(Exercise aim): Present the stretch of entries below, from the line containing "You are a GUI" through the line containing "[x=655, y=560]", as a Markdown table with the columns Row and Line. Put each line's number in Row and its text in Line, skip blank lines, and leave the pictures out.

(Material shown):
━━━━━━━━━━━━━━━━

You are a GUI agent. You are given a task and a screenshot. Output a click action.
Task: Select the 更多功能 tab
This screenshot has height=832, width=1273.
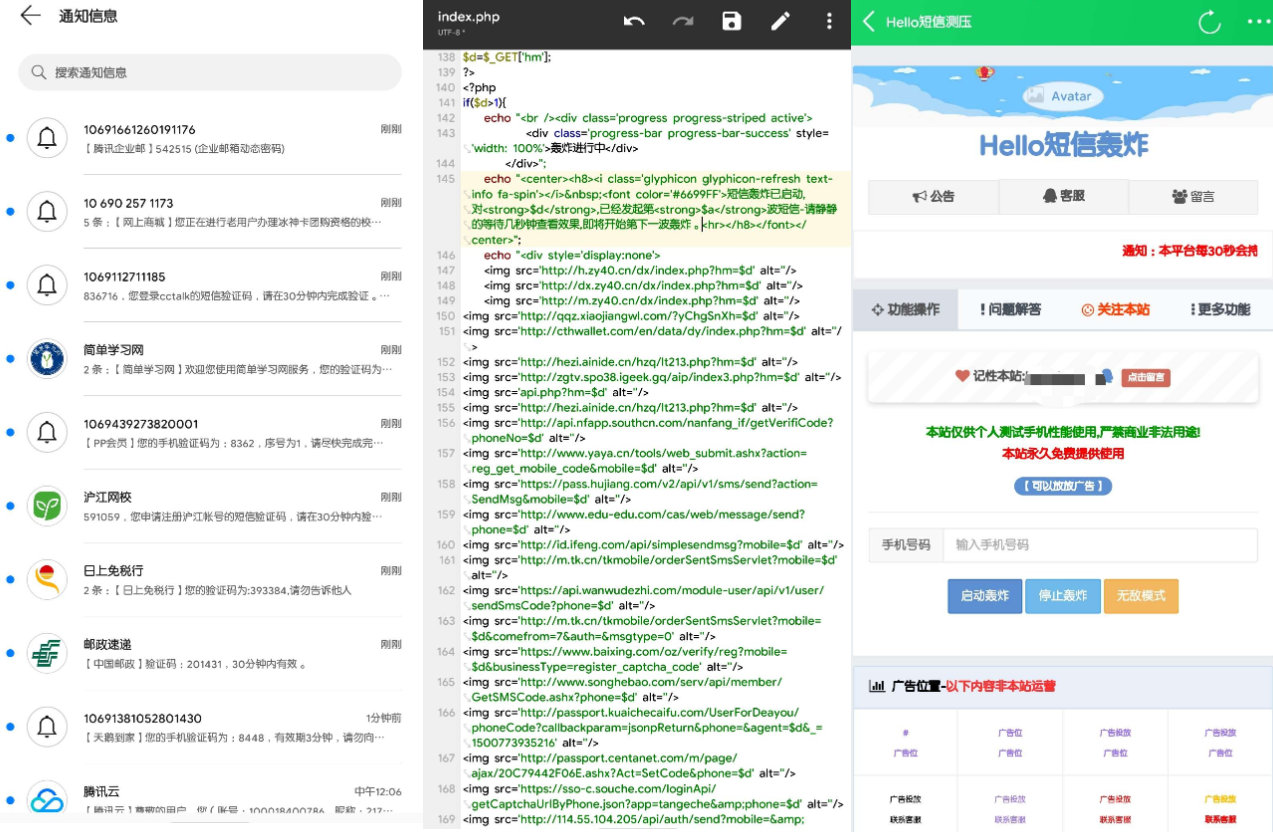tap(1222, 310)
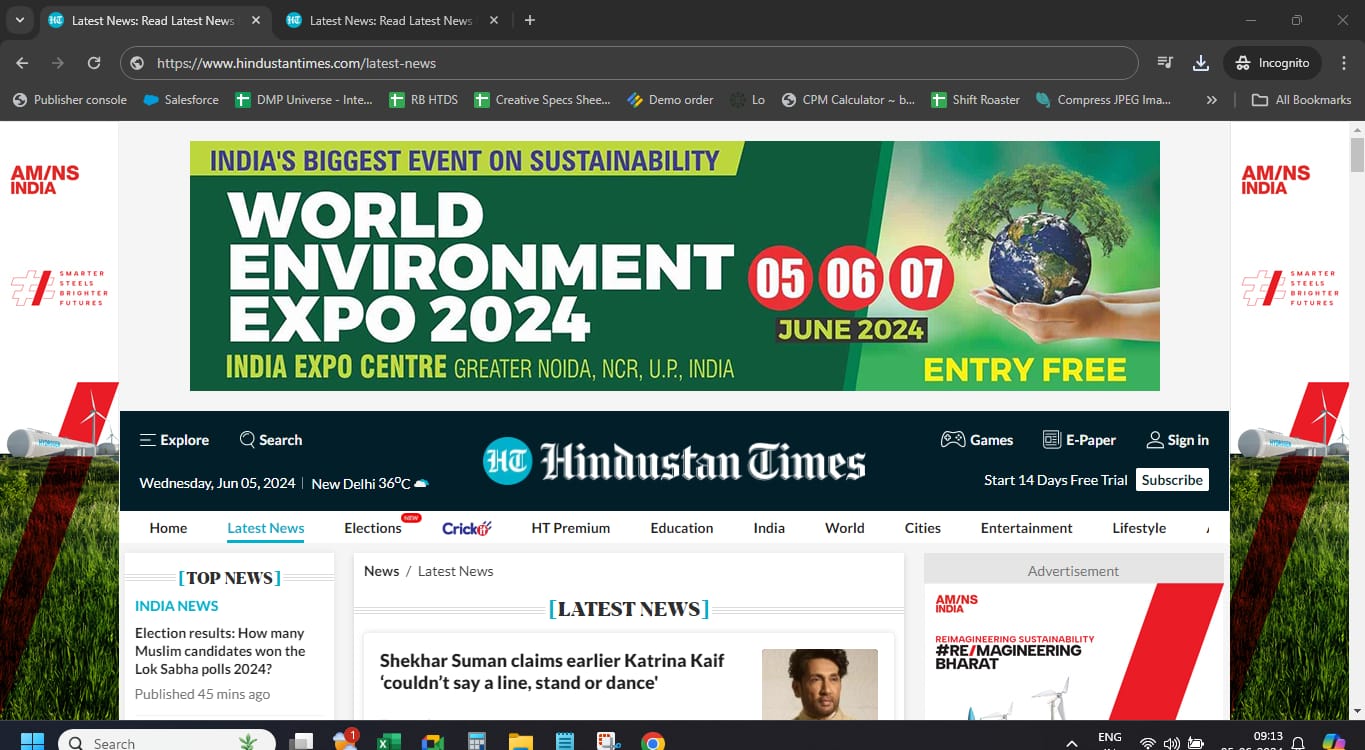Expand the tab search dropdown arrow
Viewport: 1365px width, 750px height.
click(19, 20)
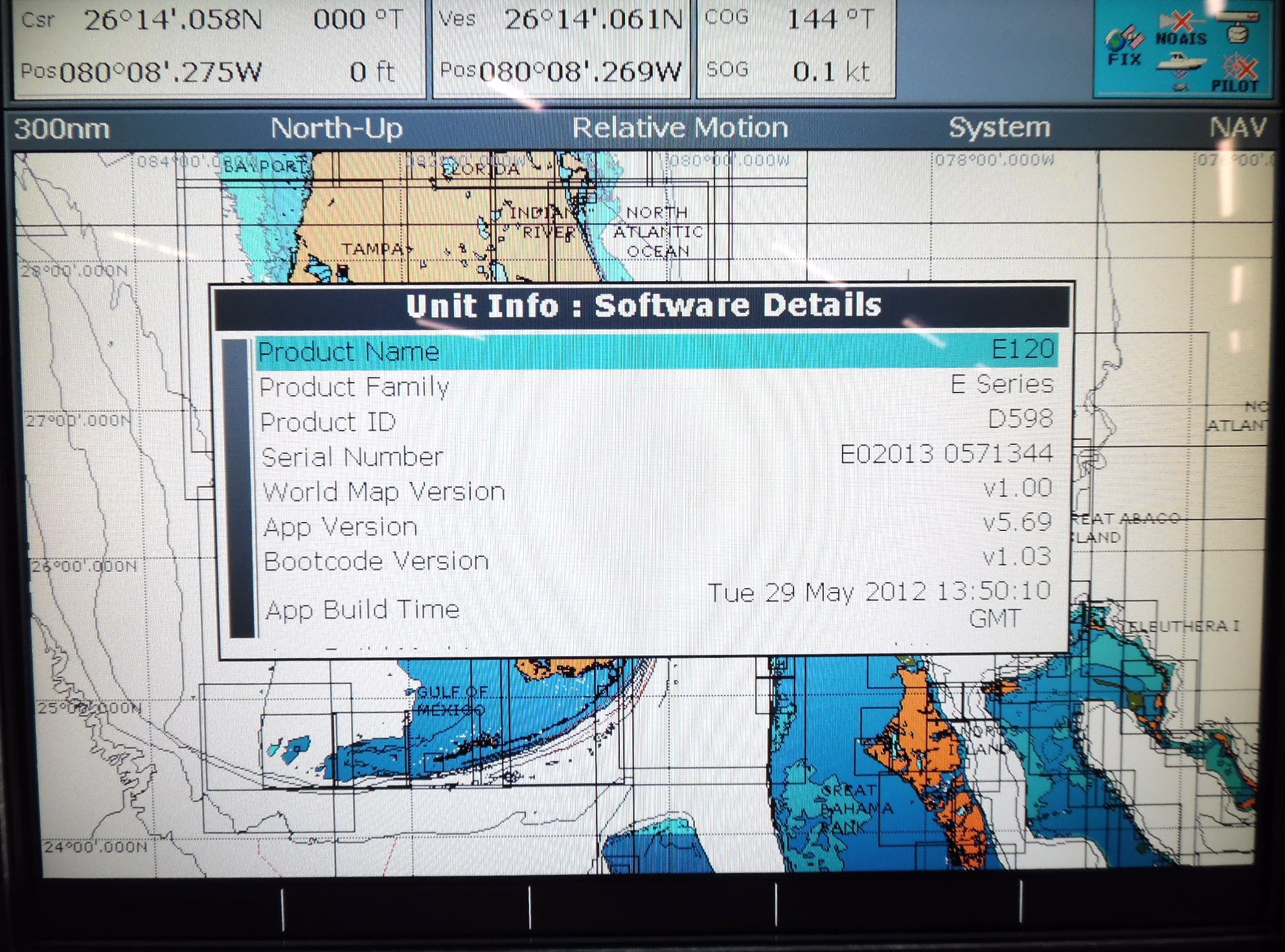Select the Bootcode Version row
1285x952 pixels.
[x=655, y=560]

━━━━━━━━━━━━━━━━

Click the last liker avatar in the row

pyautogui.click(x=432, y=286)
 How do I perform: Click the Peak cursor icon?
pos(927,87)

━━━━━━━━━━━━━━━━

(Completed exercise):
| Row | Line |
|---|---|
| 1 | You are a GUI agent. You are given a task and a screenshot. Output a click action. |
| 2 | Task: Select the 更多功能 tab |
| 3 | This screenshot has height=832, width=1273. |
| 4 | tap(1222, 310) |
| 5 | Expand the tab search dropdown arrow |
| 6 | Viewport: 1365px width, 750px height. |
| 7 | click(19, 20) |
| 8 | Select the Bootcode Version row |
| 9 | 1285x952 pixels. |
| 10 | [x=655, y=560] |